WORK ITEM:
Your task is to filter the data below down to the lines holding "menu".

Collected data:
====================

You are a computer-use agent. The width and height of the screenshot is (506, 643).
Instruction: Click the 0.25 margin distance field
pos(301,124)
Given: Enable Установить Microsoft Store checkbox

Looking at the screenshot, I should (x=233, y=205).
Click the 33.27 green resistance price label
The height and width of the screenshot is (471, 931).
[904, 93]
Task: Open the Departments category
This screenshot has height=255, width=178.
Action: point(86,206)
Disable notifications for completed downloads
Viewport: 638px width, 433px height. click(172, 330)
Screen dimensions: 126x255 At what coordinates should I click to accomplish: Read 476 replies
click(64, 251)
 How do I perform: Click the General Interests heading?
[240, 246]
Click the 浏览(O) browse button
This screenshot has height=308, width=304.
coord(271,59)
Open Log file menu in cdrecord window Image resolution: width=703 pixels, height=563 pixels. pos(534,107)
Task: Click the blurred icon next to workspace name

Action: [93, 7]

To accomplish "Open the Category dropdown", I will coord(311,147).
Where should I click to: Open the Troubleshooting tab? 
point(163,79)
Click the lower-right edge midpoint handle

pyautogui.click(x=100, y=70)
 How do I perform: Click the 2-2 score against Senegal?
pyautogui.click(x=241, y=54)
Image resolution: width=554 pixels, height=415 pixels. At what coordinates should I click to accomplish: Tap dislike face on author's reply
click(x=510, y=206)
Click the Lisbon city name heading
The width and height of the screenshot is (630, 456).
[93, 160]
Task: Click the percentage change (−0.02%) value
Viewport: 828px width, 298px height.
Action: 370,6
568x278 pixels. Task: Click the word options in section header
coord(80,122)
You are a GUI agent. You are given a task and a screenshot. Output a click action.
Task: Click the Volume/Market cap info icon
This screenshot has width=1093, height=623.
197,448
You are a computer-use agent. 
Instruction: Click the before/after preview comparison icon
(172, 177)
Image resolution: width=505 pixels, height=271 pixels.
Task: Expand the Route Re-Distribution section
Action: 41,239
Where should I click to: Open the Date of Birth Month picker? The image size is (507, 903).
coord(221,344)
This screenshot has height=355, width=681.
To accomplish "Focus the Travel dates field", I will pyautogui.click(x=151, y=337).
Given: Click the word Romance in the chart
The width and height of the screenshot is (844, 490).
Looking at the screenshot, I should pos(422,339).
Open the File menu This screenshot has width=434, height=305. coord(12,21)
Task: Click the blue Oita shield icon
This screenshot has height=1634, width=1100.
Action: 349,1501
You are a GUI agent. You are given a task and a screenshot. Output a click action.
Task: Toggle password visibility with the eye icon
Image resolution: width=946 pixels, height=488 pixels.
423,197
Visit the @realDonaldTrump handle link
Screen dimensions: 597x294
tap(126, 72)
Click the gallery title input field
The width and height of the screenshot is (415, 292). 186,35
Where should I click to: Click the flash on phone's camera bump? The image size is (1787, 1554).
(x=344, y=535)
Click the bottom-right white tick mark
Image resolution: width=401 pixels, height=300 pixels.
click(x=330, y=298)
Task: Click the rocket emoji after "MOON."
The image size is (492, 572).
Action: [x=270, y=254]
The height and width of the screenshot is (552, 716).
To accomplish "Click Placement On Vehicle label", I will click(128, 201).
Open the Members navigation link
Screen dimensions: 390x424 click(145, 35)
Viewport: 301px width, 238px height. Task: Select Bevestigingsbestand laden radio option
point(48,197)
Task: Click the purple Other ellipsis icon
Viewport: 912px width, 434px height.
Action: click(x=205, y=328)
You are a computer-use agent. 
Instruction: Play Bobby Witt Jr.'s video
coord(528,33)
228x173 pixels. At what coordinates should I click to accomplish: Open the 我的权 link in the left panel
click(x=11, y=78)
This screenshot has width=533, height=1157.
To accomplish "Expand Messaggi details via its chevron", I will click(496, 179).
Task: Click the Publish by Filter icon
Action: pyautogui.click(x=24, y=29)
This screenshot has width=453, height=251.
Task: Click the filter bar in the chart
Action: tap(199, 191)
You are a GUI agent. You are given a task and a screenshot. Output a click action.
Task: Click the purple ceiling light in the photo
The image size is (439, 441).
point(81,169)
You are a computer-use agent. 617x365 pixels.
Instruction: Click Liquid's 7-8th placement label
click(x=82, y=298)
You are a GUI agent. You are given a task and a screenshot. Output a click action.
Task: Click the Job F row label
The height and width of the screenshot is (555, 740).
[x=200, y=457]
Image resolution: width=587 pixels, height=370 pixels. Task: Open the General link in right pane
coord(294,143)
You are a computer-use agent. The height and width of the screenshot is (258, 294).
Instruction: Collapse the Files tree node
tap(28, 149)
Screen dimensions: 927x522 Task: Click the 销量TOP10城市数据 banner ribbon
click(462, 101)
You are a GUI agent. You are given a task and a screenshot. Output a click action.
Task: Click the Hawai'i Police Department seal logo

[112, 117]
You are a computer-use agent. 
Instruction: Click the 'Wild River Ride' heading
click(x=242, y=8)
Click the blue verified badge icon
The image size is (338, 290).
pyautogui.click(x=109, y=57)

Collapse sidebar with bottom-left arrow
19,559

====================

TASK OUTPUT:
Open Log file menu in cdrecord window Image resolution: width=703 pixels, height=563 pixels. pos(534,107)
Open the File menu This screenshot has width=434, height=305. coord(12,21)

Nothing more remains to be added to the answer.